• Exercise details: Return exactly the lines of the data below, from the one that contains "Where should I" through the final line, and leave out every picture.

• The data:
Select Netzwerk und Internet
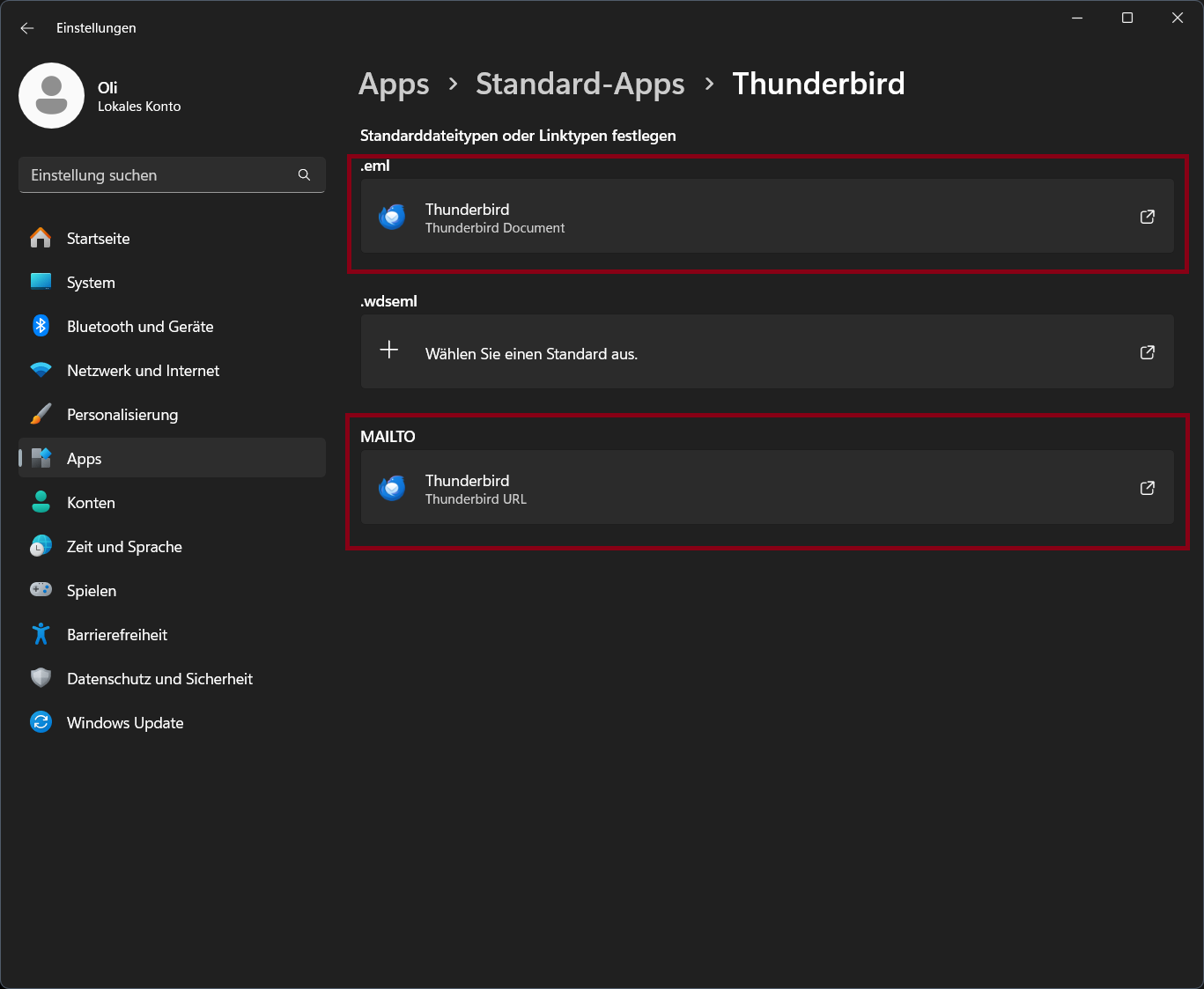The width and height of the screenshot is (1204, 989). click(x=143, y=371)
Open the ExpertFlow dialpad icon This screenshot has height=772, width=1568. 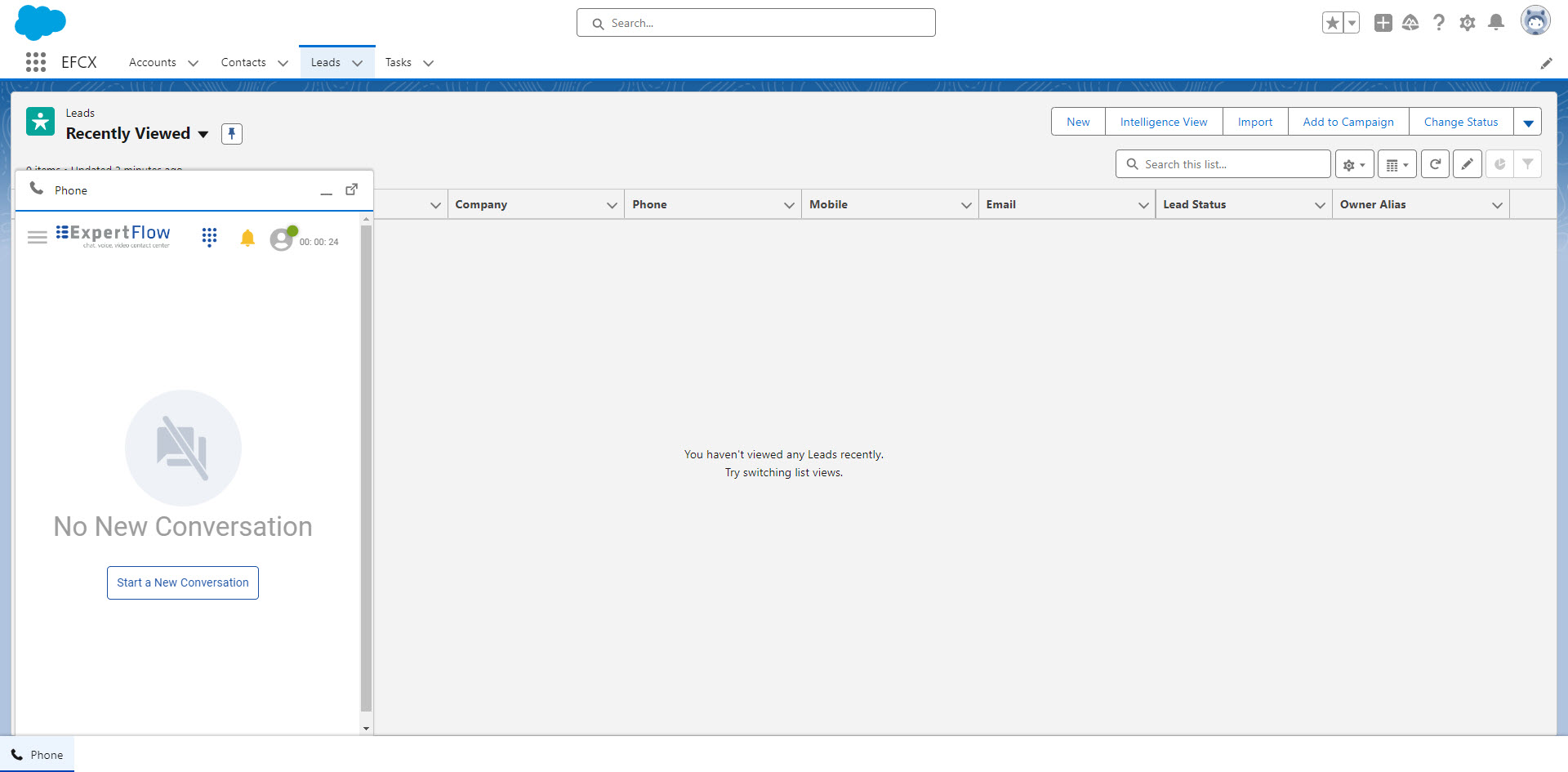click(209, 237)
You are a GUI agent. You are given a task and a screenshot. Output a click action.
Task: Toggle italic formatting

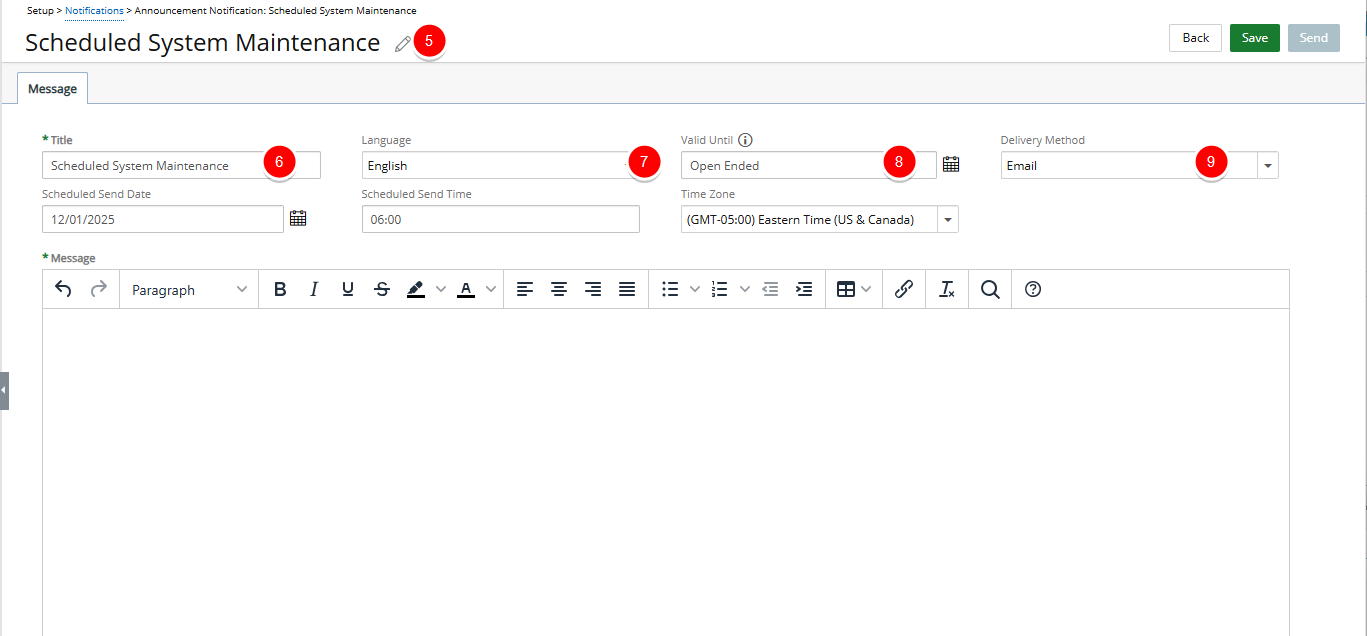click(x=314, y=289)
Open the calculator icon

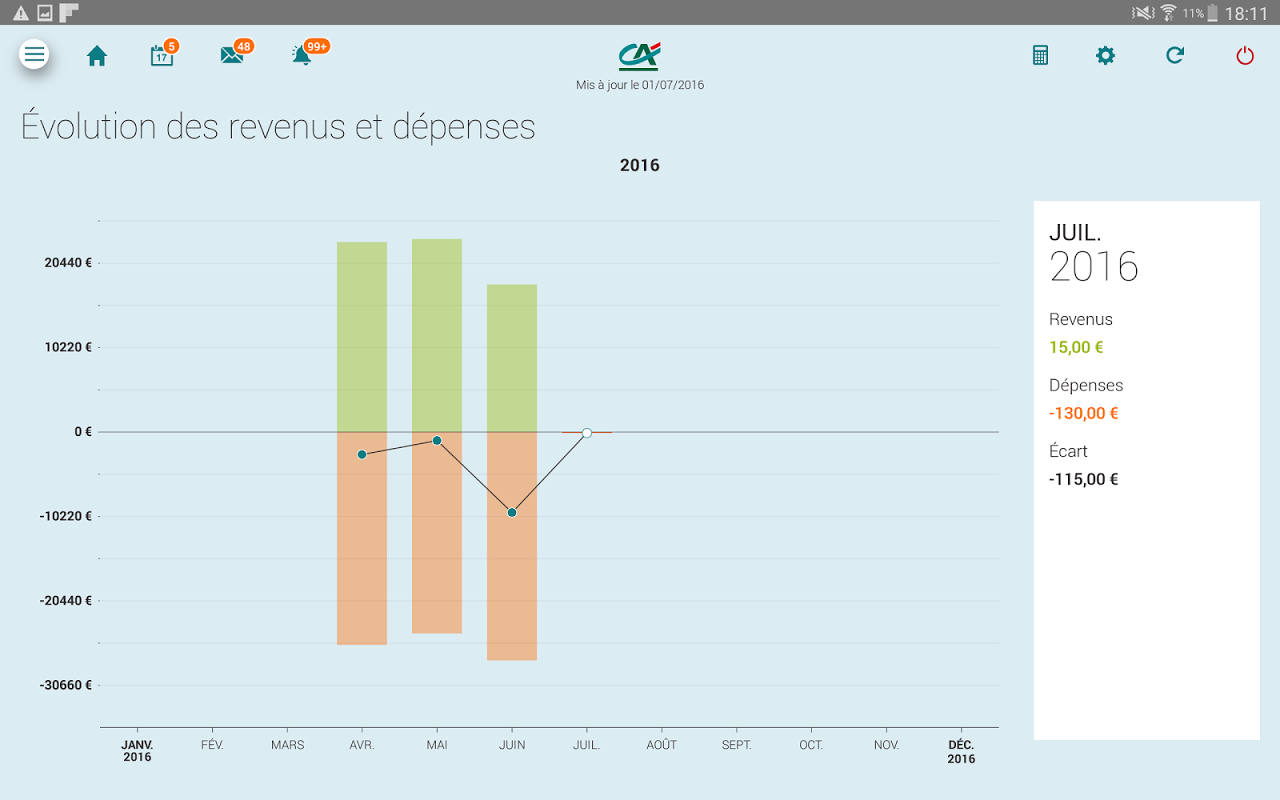tap(1040, 56)
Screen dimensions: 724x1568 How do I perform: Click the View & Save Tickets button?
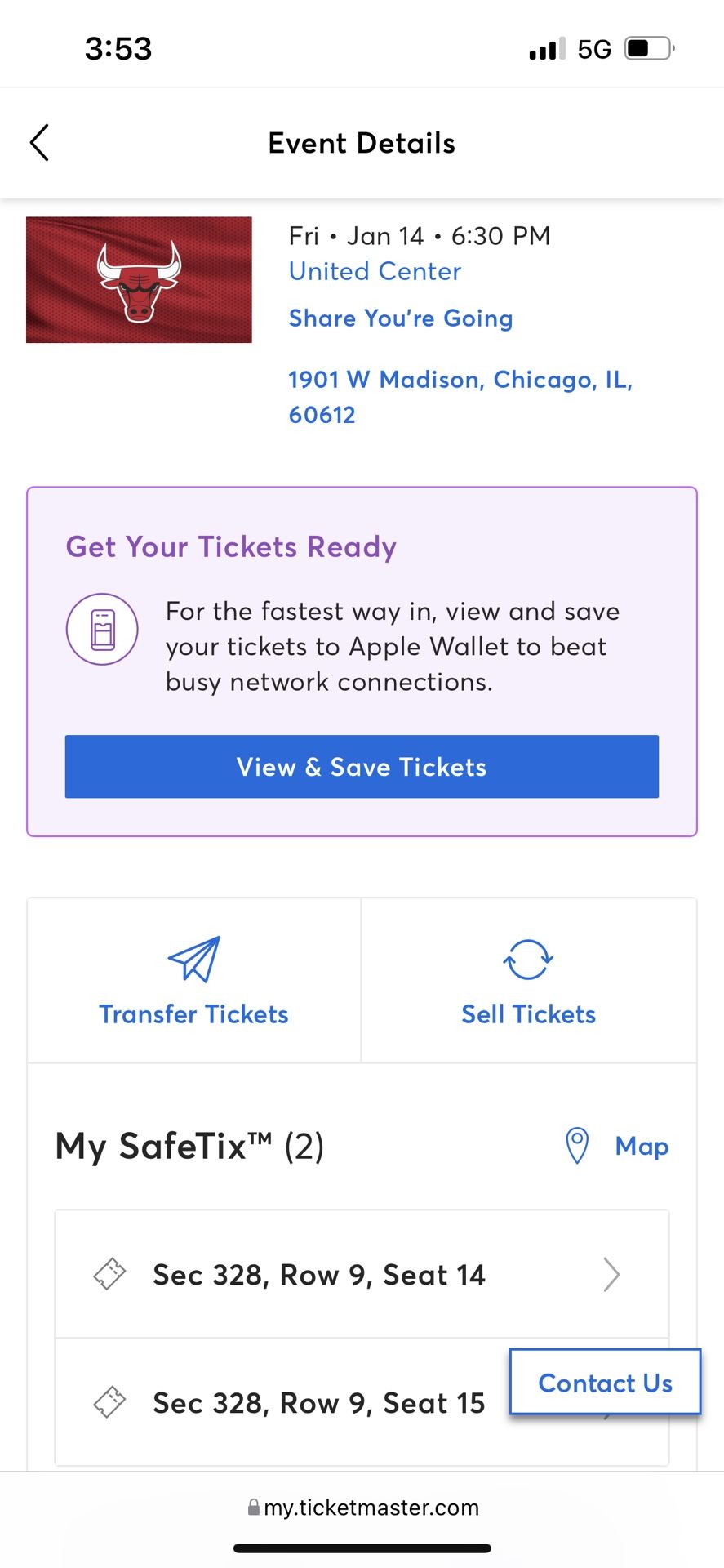(x=362, y=766)
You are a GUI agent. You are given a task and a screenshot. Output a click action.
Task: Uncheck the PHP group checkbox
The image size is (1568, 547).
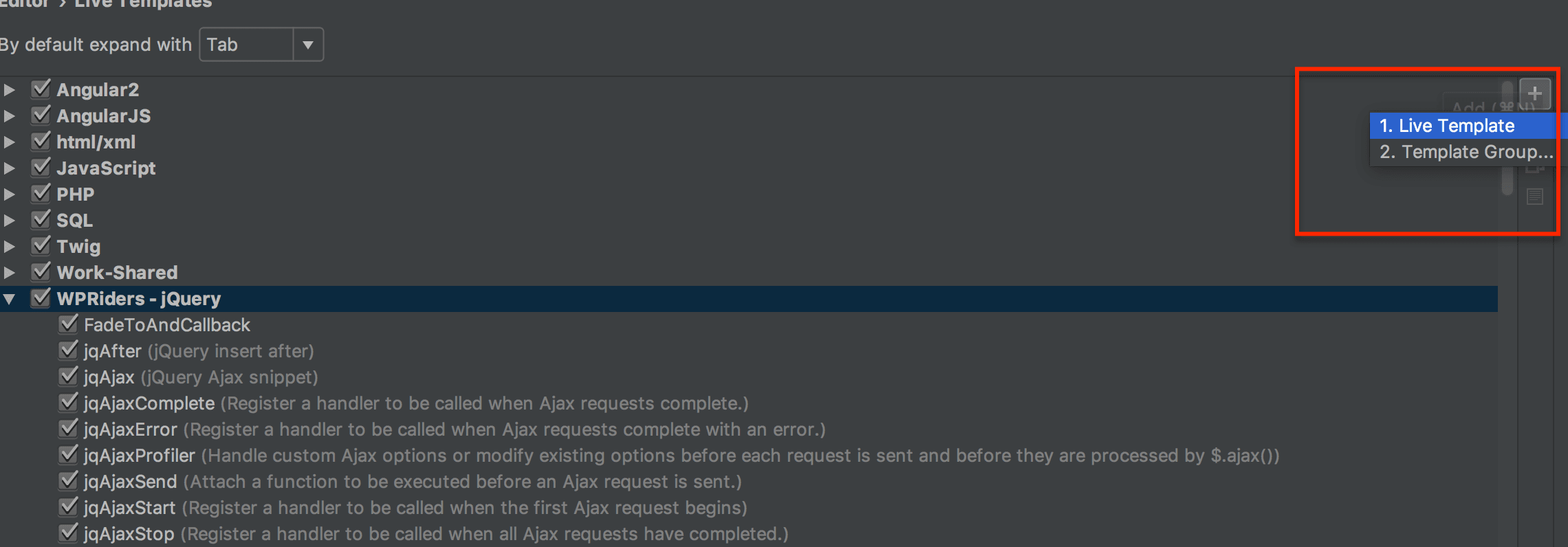tap(41, 194)
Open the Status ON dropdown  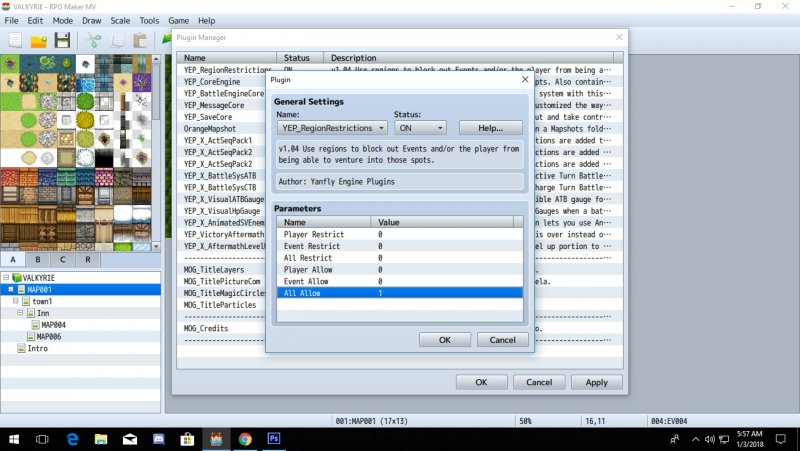point(420,128)
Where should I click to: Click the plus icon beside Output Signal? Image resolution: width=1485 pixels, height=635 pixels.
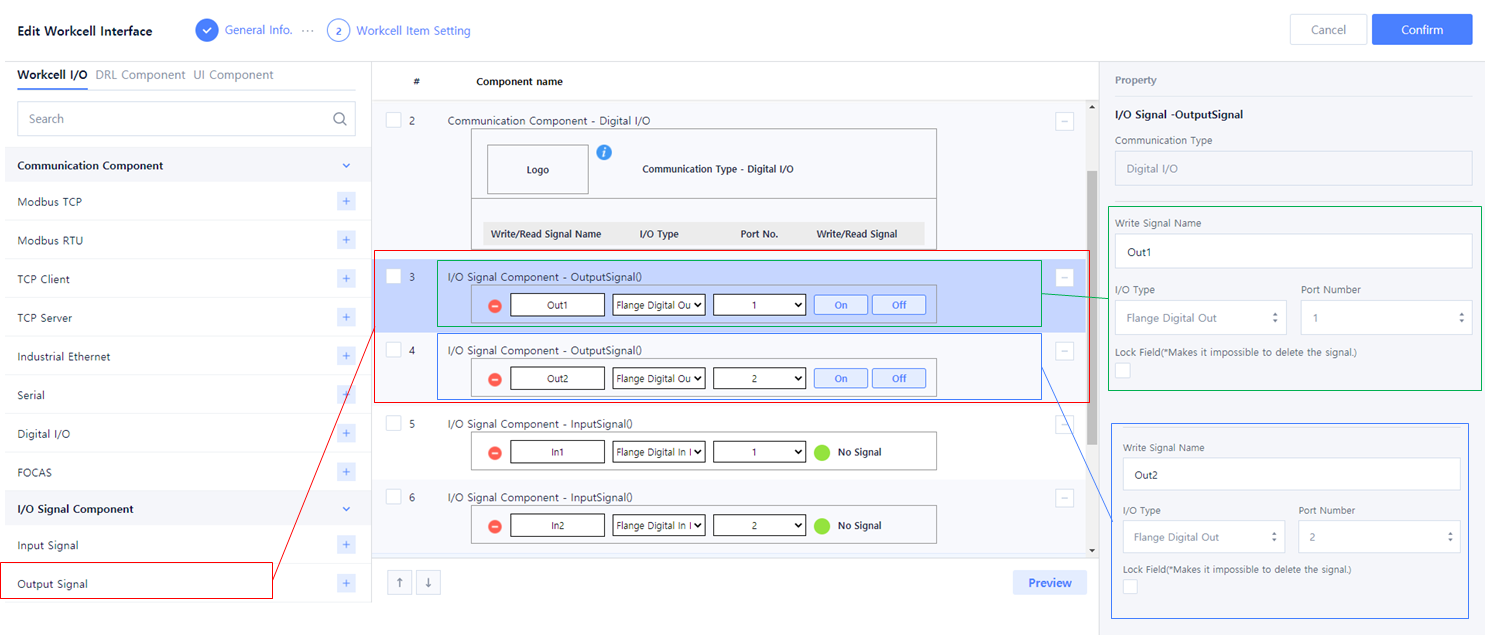[346, 584]
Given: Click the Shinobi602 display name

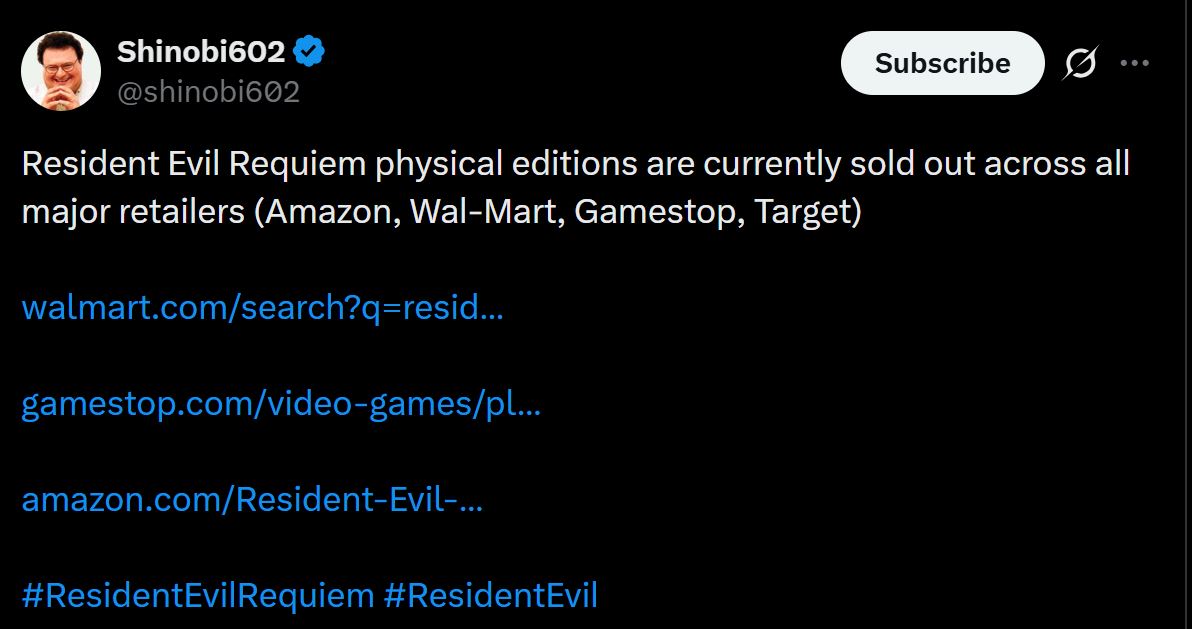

• Result:
Where should I click to: Click the plus icon beside Output Signal? Image resolution: width=1485 pixels, height=635 pixels.
[346, 584]
Given: Click the Shinobi602 display name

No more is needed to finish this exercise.